Памяти солёная волна — страница 42 из 50

В море сходятся быстро, и через пару дней я уже не был чужим в кают-компании «Муромца». Штурманы и механики были в основном люди бывалые, прошедшие не одну тысячу миль, но, как правило, сидящие «под колпаком» у отдела кадров и дальше линии «Мокпхо – Нагасаки» заходить не имеющие права. Проступки были по тем временам весьма серьёзные, главным образом либо «политического» характера, либо алкогольного.

Капитан, например, не отказался от приглашения поужинать в американском консульстве в Сингапуре, куда их пригласили после того, как они силами экипажа потушили начинающийся пожар на стоящем рядом в доке американском сухогрузе «Виксбург». Всё это было расценено политотделом флота чуть ли не как измена Родине, поскольку «Виксбург» где-то числился в резерве Командования морских перевозок ВМФ США. У других было примерно то же, однако мужики относились к этому философски и оптимизма не теряли.

Зимняя Камчатка поражала сдержанным великолепием и чистотой красок.
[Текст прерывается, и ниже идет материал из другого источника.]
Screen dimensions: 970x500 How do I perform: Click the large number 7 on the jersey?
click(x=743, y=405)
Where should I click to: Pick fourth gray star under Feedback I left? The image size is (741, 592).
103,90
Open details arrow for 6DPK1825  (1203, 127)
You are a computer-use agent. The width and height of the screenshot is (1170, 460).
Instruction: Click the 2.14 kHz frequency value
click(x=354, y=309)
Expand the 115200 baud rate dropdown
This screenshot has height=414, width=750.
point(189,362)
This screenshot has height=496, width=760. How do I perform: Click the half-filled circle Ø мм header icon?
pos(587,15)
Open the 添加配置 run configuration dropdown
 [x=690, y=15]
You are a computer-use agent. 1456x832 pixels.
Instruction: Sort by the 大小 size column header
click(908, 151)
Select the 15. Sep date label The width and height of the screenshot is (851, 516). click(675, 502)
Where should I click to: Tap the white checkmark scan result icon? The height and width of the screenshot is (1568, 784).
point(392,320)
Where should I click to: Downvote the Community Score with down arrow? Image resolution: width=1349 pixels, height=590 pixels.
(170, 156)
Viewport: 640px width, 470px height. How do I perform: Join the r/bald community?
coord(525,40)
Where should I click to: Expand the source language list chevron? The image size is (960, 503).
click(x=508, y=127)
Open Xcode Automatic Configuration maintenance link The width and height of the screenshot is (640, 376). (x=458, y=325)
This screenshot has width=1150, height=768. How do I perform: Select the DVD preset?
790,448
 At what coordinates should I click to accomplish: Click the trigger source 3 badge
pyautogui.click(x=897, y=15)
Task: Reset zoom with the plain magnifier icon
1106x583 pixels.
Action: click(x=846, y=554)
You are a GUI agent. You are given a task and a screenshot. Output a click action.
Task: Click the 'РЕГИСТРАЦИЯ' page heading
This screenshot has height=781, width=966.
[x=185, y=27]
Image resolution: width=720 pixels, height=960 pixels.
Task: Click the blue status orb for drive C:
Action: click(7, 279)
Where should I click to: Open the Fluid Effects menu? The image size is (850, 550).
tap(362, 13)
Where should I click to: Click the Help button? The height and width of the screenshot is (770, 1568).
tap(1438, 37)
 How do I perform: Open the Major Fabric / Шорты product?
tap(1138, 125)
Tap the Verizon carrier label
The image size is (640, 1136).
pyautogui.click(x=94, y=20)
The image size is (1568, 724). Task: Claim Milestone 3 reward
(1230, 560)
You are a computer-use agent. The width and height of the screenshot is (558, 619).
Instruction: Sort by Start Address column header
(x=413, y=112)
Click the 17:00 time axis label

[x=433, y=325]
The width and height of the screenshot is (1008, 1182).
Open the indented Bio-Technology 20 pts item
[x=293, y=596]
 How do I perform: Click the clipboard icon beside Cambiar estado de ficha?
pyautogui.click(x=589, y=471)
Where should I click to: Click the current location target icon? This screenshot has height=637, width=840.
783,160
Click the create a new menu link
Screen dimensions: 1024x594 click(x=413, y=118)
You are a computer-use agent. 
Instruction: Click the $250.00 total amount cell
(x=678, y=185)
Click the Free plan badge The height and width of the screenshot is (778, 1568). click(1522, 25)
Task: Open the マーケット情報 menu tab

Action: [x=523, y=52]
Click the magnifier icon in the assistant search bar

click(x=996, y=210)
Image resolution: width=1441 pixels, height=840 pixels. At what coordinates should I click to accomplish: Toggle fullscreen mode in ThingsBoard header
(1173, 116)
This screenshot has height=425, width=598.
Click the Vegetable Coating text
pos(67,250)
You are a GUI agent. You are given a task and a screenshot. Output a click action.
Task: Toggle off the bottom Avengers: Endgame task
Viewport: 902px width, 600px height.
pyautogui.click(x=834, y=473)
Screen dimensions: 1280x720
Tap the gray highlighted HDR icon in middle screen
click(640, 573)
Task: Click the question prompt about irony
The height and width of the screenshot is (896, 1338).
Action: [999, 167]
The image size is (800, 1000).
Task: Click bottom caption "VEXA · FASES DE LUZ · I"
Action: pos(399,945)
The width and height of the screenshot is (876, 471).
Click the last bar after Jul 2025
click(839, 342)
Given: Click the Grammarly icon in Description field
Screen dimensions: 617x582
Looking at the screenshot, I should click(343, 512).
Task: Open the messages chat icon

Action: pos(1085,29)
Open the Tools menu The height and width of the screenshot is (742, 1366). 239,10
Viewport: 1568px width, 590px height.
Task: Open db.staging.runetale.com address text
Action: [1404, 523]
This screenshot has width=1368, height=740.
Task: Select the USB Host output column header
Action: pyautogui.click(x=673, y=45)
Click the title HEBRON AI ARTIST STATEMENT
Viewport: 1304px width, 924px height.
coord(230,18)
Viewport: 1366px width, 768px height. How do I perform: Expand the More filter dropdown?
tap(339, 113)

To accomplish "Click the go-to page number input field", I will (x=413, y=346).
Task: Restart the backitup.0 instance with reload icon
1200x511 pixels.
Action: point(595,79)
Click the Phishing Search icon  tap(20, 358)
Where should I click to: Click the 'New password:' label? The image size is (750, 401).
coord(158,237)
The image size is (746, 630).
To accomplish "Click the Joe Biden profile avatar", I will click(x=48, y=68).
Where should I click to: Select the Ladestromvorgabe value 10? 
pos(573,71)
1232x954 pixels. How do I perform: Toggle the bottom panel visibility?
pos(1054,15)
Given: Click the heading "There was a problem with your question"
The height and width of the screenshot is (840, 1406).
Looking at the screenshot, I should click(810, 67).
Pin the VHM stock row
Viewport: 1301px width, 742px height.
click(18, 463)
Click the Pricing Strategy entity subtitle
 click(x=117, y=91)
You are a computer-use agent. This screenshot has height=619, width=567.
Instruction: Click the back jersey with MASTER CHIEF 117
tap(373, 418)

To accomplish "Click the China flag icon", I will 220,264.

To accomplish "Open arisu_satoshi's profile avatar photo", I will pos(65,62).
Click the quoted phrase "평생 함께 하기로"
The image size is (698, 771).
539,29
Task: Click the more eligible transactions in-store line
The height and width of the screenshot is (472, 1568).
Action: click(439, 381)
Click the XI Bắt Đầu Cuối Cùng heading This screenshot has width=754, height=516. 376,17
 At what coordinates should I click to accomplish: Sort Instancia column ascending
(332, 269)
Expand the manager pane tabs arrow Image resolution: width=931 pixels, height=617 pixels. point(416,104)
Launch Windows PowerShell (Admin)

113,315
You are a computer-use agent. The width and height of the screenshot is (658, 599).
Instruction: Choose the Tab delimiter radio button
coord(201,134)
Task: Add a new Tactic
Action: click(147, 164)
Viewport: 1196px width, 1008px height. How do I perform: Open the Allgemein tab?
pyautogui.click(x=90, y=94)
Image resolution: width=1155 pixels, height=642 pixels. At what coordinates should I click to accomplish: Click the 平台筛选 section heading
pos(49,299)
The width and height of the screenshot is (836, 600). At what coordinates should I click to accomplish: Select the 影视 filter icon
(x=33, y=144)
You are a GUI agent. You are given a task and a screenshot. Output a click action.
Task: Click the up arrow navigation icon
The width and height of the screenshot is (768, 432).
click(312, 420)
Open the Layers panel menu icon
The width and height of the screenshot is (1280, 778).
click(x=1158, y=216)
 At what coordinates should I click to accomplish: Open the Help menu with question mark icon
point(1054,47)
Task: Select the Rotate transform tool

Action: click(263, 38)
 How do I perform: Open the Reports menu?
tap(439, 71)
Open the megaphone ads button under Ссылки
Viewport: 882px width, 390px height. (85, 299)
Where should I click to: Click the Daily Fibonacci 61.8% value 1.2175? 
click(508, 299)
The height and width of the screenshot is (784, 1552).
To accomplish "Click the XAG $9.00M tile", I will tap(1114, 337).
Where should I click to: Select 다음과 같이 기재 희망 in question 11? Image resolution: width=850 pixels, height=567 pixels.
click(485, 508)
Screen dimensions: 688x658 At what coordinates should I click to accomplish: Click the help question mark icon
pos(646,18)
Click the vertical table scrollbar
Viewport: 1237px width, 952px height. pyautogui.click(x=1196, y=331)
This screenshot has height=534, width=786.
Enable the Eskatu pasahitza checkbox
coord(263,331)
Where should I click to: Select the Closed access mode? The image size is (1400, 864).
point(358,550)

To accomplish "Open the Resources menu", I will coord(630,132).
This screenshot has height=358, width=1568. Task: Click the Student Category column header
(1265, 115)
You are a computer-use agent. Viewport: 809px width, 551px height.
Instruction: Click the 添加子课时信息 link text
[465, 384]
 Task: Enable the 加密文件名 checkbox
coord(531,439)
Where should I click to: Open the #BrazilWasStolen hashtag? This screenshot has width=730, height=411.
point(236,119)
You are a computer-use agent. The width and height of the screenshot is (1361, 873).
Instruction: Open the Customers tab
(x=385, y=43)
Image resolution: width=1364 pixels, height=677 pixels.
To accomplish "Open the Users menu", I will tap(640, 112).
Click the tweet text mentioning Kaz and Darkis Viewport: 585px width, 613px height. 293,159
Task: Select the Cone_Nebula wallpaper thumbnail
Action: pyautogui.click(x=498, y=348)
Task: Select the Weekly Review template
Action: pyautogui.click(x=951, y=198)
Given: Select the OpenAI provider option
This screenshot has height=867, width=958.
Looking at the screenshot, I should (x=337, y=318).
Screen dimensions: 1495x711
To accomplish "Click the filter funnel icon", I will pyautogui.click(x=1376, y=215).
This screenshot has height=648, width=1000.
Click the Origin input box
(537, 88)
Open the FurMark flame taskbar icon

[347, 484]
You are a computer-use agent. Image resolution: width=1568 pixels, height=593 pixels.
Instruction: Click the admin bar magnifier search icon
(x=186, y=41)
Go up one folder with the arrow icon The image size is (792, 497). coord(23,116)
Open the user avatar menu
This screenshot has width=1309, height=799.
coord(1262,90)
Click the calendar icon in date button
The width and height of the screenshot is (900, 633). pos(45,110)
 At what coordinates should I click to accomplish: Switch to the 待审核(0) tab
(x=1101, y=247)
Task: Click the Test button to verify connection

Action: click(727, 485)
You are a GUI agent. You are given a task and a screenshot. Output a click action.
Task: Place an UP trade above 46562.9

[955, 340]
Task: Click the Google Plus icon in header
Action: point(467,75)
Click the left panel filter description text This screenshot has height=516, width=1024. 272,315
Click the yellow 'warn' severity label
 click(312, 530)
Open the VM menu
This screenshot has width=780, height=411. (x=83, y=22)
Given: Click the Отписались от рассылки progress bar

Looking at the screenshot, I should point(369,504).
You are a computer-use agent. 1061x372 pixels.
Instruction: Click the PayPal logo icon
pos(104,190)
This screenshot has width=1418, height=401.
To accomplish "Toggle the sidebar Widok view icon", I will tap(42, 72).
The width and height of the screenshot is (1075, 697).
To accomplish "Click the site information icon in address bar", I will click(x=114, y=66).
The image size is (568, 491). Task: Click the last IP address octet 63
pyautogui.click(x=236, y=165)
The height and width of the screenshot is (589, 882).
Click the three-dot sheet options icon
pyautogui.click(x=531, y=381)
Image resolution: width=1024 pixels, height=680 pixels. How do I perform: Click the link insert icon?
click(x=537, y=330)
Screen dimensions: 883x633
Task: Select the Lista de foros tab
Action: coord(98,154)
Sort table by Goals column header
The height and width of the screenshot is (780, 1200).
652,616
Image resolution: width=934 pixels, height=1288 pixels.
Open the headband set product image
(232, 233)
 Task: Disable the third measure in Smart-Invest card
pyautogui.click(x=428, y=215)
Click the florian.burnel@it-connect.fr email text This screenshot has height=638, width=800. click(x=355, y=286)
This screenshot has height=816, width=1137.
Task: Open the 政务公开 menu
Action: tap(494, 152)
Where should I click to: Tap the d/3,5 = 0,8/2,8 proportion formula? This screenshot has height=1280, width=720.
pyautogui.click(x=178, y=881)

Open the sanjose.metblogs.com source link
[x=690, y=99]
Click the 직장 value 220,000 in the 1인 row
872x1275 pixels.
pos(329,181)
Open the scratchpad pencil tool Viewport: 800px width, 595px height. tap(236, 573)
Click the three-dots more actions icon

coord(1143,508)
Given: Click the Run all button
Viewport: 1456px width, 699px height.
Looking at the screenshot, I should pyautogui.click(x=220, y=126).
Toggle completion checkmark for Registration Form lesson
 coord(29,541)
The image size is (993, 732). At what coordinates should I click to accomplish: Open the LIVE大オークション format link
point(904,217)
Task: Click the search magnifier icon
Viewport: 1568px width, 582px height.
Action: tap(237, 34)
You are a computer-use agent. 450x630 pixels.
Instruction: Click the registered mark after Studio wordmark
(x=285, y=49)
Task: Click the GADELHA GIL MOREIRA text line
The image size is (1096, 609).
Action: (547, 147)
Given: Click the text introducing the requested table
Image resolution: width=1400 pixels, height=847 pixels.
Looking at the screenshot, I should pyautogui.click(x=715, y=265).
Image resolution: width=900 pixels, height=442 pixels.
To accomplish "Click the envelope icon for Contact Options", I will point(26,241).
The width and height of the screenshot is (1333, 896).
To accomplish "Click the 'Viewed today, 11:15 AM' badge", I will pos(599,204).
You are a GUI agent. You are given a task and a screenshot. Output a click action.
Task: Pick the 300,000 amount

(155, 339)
Тёмно-синее море с иссиня-белыми льдинами, белые дымящиеся шапки вулканов, голубое небо, чёрный, мрачный гранит береговых скал – всё это очень напоминало картины Рокуэлла Кента, не хватало только эскимосов и собачьих упряжек.

Судно с ходу включились в работу по обеспечению вывода на дежурство атомных подводных лодок, так как их корпуса, обклеенные для бесшумности резиновыми плитами, были очень чувствительны к хождению во льдах. Ледокол пробивал дорожку в ледяном поле, а лодка, пристроившись к вырезу в корме, шла за ним до чистой воды. Потом, после пробного погружения, эта субмарина уходила в океан на долгое дежурство, а ей на смену всплывала лодка, пришедшая из похода.

Рутинная каждодневная работа по расчистке фарватера длилась весь короткий световой день, а иногда и ночью. Хождение судна по ледовым полям напоминало езду на телеге по ухабистой дороге, выложенной крупными булыжниками, да так, что аж зубы тряслись. Перерывы были только на обед и ужин.

Я втянулся в работу, и вскоре мне стало казаться, что не было никакой кафедры, никакой лаборатории и никаких белых халатов – всегда было море, пароход и команда, и всю жизнь я только тем и занимался, что стоял вахты и выводил лодки из ледовых полей. Сидя вечером на диване в уютно покачивавшейся кают-компании, слушая рассказы бывалых моряков о далёких тропических островах под свист пурги, бушевавшей за прочными стальными бортами, я испытывал тёплое чувство причастности к великому морскому братству и полной защищённости, такой, как в детстве, в родительском доме.

Однажды по делам службы я задержался в Петропавловске, и ледокол ушёл в море без меня. В штабе бригады сказали, что «Муромец» подойдёт в базу только вечером.

Три долгих часа, показавшихся вечностью, я потерянно бродил по деревянной палубе бывшего парохода «Теодор Нетте» (того самого «парохода и человека»), посаженного на грунт со срезанными надстройками и превращённого в причал для вспомогательного флота), ощущая себя жутко одиноким и брошенным на произвол судьбы, пока в ночной темноте яркими звёздами не показались ходовые огни ледокола. Обледеневший «Муромец», весело сияя палубными огнями, как рождественская ёлка, лихо пришвартовался к причалу, я пулей влетел по трапу и пришёл в себя только в своей каюте, показавшейся мне самым уютным местом на свете.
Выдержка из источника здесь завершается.